▶ _BRIEF_: Produce an exact copy of the lines below, starting at the first and ending with the line containing "The image size is (997, 1220).".
───── SOURCE RECORDS ─────
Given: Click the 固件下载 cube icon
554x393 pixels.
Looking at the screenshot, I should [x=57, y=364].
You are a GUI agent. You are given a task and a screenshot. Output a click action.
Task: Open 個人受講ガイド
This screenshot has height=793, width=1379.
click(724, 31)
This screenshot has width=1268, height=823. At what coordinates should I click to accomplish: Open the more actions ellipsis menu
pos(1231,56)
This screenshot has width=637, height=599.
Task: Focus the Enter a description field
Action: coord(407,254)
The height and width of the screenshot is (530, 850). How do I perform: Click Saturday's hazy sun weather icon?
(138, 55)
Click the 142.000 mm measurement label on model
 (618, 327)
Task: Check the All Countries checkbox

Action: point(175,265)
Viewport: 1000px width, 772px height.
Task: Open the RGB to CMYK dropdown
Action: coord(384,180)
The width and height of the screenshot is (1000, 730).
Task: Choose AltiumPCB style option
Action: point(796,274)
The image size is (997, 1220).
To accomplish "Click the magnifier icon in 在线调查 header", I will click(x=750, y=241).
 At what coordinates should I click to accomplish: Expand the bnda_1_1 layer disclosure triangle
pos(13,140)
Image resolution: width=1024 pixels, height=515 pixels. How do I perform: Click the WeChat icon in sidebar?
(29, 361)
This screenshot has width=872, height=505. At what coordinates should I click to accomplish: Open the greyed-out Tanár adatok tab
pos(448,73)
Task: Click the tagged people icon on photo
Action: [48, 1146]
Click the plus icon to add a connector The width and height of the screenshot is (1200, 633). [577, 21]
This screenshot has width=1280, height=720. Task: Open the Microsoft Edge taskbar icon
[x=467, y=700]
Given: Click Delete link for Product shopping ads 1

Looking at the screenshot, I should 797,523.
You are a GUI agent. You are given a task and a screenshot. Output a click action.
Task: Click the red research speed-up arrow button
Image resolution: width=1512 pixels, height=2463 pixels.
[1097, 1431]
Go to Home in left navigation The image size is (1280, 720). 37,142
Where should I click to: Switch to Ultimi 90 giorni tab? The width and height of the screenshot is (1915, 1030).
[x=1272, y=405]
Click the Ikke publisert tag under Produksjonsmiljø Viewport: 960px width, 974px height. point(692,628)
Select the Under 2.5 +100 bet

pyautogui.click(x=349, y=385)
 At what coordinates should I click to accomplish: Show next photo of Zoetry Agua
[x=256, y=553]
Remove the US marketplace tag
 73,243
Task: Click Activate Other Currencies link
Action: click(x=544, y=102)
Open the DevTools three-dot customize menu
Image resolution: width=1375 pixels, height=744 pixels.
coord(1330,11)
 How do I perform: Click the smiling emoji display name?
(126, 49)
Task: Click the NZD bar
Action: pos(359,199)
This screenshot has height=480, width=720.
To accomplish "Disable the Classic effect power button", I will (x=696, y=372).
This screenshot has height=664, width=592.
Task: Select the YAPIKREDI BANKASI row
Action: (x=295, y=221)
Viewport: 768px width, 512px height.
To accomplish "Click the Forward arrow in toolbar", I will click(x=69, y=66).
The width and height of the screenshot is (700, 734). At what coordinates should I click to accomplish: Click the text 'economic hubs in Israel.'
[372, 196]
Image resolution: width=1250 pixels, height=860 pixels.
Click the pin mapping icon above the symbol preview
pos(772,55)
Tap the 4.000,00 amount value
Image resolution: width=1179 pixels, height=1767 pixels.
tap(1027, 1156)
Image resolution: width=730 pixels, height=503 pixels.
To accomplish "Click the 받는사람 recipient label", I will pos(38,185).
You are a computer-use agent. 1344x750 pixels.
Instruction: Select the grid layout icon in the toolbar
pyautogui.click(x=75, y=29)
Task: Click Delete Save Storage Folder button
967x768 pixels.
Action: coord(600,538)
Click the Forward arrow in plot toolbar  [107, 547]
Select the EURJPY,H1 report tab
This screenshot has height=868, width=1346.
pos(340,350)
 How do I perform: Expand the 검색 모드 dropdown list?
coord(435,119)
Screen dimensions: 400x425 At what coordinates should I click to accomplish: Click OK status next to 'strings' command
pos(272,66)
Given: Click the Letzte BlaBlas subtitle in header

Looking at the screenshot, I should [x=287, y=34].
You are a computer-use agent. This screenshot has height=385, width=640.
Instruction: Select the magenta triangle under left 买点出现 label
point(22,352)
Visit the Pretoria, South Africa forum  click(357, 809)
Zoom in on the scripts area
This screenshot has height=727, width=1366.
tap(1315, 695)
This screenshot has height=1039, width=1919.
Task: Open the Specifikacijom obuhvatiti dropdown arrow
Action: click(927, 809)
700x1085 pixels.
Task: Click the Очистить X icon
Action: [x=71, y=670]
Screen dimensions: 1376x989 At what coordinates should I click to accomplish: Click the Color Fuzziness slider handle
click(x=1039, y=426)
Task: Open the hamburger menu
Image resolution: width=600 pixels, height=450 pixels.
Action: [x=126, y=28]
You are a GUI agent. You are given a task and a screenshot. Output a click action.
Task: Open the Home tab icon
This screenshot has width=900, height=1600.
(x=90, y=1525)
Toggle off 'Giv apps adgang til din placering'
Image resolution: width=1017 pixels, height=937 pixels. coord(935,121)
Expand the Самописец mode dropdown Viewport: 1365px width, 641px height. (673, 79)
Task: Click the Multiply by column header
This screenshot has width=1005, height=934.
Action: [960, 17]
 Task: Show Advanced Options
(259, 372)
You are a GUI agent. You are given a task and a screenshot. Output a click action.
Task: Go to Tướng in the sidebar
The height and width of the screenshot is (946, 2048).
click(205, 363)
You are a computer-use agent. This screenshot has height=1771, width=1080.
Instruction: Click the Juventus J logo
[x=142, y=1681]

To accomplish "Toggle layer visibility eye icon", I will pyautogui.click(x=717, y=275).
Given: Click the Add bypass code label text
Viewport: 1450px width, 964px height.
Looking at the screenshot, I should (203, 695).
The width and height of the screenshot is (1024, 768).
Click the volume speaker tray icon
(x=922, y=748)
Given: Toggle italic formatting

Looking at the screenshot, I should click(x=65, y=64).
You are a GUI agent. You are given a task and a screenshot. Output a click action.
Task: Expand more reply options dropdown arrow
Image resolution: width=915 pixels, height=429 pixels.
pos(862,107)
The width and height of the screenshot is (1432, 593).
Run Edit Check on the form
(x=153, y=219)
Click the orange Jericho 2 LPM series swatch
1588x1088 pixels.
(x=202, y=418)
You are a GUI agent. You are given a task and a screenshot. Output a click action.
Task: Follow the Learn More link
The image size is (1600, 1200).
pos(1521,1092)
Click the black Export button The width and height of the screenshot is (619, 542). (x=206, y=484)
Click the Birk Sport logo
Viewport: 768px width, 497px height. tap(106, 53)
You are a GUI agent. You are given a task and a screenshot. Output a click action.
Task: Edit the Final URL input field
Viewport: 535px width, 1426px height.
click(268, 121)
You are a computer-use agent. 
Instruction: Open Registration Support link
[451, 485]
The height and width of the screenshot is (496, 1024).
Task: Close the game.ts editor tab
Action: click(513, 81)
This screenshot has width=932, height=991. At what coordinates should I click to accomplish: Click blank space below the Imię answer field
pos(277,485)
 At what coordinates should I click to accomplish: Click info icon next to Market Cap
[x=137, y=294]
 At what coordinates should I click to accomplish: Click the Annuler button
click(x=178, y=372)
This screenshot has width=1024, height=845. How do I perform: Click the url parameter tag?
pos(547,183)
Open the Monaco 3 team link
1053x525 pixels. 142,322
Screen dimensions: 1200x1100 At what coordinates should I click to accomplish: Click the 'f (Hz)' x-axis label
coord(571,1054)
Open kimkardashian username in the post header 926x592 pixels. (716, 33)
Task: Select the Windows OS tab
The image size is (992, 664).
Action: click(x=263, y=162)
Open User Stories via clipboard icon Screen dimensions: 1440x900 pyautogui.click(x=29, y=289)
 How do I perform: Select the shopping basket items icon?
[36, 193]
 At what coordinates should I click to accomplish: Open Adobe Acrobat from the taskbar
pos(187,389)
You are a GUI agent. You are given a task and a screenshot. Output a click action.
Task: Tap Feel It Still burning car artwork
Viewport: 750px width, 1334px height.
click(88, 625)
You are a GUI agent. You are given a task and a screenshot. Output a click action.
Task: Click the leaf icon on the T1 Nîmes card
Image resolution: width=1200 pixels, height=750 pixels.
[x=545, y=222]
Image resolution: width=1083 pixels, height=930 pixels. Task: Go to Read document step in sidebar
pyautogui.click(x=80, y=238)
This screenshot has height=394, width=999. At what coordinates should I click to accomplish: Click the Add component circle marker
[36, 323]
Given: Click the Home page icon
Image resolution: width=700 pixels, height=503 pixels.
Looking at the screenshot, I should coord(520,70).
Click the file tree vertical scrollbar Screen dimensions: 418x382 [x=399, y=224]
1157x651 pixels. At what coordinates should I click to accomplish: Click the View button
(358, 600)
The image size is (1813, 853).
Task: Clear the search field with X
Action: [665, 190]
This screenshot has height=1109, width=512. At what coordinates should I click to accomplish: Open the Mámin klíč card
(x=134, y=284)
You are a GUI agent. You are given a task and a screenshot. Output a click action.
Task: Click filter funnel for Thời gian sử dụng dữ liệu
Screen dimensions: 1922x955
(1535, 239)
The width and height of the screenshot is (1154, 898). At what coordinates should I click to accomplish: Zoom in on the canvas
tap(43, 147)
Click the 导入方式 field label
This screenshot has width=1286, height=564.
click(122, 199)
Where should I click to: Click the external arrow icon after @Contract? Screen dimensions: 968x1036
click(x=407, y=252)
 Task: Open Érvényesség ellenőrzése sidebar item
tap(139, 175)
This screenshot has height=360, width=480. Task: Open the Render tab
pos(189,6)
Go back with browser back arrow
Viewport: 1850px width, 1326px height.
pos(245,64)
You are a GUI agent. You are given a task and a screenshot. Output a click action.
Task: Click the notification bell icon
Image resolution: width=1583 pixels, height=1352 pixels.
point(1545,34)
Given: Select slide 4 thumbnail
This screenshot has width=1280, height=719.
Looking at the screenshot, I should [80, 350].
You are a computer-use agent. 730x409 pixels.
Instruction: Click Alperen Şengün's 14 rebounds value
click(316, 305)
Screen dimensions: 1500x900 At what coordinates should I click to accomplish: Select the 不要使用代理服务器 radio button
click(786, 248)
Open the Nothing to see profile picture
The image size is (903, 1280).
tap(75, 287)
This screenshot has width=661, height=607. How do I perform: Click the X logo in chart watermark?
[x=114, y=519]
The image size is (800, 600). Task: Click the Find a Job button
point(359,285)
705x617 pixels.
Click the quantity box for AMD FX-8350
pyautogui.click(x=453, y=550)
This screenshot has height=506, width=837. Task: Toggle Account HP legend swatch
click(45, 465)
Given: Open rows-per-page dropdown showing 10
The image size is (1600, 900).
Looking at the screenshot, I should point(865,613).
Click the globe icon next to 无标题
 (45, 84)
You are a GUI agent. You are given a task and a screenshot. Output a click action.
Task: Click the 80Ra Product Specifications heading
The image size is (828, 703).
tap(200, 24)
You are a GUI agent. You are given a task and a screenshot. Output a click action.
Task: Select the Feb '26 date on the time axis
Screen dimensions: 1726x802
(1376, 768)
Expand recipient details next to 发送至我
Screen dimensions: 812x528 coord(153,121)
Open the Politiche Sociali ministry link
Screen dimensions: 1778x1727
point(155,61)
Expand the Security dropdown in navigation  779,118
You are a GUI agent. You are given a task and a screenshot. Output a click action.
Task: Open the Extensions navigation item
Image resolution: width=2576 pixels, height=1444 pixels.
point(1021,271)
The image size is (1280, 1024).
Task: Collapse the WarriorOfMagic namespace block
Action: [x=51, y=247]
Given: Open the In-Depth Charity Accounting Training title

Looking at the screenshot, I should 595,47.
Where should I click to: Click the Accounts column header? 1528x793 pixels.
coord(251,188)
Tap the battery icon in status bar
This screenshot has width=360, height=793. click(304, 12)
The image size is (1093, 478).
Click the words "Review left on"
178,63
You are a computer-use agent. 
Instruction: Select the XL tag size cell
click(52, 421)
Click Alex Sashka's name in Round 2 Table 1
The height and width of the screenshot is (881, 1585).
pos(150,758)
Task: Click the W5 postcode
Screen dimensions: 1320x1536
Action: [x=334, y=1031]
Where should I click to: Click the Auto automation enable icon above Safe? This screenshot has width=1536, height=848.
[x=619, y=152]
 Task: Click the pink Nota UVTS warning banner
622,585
─────
▶ _SOLVED PROBLEM_:
Given: Click the 固件下载 cube icon
554x393 pixels.
Looking at the screenshot, I should [x=57, y=364].
You are a GUI agent. You are given a task and a screenshot. Output a click action.
Task: Open 個人受講ガイド
This screenshot has height=793, width=1379.
click(724, 31)
This screenshot has width=1268, height=823. At what coordinates should I click to accomplish: Open the more actions ellipsis menu
pos(1231,56)
This screenshot has width=637, height=599.
Task: Focus the Enter a description field
Action: coord(407,254)
The height and width of the screenshot is (530, 850). How do I perform: Click Saturday's hazy sun weather icon?
(138, 55)
Click the 142.000 mm measurement label on model
 (618, 327)
Task: Check the All Countries checkbox

Action: point(175,265)
Viewport: 1000px width, 772px height.
Task: Open the RGB to CMYK dropdown
Action: coord(384,180)
The width and height of the screenshot is (1000, 730).
Task: Choose AltiumPCB style option
Action: point(796,274)
The image size is (997, 1220).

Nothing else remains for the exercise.